The NWPL is four match days old, and there’s one walkover to report plus a bit of funding issue rearing its ugly head. Again, in spite of insisting on the appointment of a board chairman before the season starts, there’s none yet. The truth is, the level of attention given to women’s football in the country is as low as it was before the World Cup – probably even worse, partly due to the inherent disaffection for women’s football and the Federation faced with its constant squabbles as the Senior Men’s national team (who is the proverbial favorite child) faces crises of another dimension.

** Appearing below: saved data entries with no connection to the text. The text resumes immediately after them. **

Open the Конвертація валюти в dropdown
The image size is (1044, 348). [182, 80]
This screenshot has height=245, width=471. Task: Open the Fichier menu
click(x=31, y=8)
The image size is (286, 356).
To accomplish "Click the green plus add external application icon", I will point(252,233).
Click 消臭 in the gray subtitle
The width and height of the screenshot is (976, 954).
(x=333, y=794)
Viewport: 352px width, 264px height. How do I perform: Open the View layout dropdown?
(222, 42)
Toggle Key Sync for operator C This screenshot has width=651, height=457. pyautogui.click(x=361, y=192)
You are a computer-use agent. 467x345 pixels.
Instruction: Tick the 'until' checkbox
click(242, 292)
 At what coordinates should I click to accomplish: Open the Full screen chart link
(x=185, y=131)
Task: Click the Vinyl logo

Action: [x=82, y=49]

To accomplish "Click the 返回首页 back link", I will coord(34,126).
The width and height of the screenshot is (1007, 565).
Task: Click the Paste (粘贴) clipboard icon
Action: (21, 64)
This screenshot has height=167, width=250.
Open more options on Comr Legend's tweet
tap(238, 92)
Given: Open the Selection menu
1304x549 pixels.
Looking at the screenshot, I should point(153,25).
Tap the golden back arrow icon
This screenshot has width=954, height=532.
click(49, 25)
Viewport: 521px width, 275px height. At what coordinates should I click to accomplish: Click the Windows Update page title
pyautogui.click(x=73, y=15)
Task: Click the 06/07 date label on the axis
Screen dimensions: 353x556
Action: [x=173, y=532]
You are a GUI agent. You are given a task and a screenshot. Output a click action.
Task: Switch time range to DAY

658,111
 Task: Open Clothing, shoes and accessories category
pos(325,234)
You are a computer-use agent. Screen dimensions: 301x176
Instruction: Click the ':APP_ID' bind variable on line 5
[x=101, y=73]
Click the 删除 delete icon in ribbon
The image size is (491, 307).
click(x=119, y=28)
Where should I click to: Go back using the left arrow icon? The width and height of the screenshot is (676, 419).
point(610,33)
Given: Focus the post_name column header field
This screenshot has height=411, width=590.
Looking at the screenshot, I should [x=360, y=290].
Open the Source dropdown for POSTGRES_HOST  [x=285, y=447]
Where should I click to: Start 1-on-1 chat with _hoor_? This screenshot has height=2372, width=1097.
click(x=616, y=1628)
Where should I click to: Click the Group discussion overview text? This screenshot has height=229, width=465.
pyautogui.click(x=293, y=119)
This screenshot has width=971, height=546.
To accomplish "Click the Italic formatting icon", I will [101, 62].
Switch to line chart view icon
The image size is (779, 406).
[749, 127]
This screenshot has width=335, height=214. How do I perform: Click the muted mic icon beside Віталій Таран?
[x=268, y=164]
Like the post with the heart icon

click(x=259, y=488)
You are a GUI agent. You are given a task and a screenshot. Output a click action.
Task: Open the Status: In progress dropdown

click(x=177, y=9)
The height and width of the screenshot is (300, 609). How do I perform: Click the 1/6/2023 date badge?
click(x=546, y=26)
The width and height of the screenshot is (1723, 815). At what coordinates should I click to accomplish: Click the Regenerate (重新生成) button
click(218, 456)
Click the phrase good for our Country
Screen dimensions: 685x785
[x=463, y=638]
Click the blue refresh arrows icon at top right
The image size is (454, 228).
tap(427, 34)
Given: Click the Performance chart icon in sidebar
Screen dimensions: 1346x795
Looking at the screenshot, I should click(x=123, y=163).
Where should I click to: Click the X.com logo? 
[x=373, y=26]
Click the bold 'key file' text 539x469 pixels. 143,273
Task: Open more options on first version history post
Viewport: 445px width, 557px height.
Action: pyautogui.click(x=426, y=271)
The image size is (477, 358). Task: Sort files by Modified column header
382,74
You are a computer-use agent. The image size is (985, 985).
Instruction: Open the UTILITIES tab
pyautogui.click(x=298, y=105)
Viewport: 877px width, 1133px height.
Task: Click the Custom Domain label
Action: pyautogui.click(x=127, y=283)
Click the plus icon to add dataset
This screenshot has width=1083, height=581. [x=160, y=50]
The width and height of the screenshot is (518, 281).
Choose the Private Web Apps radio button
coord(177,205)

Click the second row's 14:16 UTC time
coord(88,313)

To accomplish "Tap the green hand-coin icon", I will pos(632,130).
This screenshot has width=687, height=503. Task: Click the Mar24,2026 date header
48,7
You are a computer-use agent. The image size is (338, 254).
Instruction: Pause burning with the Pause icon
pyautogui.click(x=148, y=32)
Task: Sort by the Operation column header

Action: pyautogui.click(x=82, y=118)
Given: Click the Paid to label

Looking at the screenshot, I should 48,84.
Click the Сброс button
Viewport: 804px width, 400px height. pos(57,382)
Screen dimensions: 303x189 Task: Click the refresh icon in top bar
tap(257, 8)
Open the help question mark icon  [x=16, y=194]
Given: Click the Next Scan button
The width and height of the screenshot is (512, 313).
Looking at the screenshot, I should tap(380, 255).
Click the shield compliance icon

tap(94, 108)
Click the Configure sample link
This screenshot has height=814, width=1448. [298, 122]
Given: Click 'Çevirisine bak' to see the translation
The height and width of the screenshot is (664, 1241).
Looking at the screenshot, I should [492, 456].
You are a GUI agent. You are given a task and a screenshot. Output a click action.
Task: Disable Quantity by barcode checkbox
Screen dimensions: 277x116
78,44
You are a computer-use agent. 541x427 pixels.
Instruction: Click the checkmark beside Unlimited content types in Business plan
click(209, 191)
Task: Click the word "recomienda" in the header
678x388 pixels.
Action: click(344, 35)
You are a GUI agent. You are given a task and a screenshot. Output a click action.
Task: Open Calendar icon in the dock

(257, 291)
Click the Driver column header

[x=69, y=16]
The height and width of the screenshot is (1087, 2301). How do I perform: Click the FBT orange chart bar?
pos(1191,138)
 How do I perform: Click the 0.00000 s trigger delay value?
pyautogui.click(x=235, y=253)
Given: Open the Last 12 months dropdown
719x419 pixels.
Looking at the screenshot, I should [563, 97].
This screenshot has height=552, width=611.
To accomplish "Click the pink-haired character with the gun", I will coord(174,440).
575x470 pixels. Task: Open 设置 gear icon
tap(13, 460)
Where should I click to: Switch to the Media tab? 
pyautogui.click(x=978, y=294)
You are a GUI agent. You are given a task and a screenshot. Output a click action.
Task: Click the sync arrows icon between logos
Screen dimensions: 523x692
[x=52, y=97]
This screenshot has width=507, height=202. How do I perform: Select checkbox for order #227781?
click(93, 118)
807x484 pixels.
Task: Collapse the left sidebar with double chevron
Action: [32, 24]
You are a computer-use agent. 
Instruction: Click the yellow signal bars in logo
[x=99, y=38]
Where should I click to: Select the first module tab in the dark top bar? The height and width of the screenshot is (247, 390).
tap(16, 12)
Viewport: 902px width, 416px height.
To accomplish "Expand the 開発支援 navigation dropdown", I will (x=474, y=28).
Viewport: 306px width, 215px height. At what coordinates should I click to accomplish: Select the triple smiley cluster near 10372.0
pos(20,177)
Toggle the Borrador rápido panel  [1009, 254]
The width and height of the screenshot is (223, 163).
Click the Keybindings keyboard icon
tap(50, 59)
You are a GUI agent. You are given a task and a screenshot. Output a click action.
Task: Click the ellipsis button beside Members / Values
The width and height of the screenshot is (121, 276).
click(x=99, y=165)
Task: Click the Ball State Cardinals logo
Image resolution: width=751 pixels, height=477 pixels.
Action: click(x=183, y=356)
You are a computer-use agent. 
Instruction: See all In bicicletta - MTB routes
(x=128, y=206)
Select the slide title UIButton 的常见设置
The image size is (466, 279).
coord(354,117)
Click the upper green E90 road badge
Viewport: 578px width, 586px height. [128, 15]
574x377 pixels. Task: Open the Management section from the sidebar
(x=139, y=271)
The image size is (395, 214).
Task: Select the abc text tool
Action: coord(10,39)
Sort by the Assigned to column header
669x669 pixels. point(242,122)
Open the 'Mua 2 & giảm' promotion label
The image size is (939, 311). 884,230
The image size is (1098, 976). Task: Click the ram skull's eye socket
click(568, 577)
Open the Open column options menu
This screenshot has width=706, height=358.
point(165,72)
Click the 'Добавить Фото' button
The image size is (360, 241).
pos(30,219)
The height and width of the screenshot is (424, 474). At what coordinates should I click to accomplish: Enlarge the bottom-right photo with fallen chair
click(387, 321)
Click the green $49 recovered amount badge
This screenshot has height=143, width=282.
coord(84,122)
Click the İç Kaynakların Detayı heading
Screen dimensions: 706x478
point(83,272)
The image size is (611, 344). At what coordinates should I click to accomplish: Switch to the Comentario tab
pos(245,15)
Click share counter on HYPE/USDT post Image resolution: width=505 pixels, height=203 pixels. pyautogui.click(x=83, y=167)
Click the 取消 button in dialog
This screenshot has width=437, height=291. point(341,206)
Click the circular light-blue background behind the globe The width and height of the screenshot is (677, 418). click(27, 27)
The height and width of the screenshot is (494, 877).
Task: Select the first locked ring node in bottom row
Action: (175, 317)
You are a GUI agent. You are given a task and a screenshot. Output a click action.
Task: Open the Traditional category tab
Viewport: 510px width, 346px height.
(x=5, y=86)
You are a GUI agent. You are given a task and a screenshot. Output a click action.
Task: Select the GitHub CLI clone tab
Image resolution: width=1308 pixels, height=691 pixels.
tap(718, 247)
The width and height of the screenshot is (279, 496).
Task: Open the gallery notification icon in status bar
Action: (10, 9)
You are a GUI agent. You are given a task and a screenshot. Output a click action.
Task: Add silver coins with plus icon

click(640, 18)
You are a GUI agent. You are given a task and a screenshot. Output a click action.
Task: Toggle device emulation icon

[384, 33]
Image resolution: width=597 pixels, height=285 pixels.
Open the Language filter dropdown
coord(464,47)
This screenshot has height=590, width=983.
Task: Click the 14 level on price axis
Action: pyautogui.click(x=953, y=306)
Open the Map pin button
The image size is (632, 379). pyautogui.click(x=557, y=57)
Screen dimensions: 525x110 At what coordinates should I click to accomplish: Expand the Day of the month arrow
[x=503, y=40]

Sometime in April after an executive meeting of the Nigeria Football Federation, “The Committee congratulated the Super Falcons for the team’s qualification for the Africa Women Cup of Nations, Cameroon 2016,” but observed that there is need for an overhaul of the team, particularly in certain playing positions. It therefore charged the technical crew headed by Florence Omagbemi to work assiduously towards re-engineering the squad before the finals in Cameroon.” There has been no mention of the Super Falcons since then. And then one month to AWCON they would be called to camp.
All the Amaju Pinnick-led NFF are currently concerned about is the Super Eagles and their preparation for the 2018 FIFA World Cup qualifiers starting in November, considering they failed to qualify for the 2017 Africa Cup of Nations. They have already played two international friendlies regardless of the oppositions (Mali and Luxembourg).
For the Super Falcons, it’s looking like the same old-same old, even when it’s obvious that they are gradually losing their dominance on the continent.
It’s June again, but this time we don’t have to stay up late to watch our Falcons play. We still await a new league sponsor whom the NFF President promised was near-conclusion many times in the last year. It doesn’t seem like there are any plans yet on their preparation for AWCON. In August, our hearts would be preoccupied by the Olympics. Soon after, the FIFA U-17 Women’s World Cup in Jordan, then the FIFA U-20 Women’s World Cup before the AWCON.
But yet again, it’s the sole target of the Super Falcons to defend their title on the continent, the Falconettes to dominate the U-20 World Cup and the Flamingos to excel at the U-17 stage.
All these on the proverbial empty tank? I don’t think so.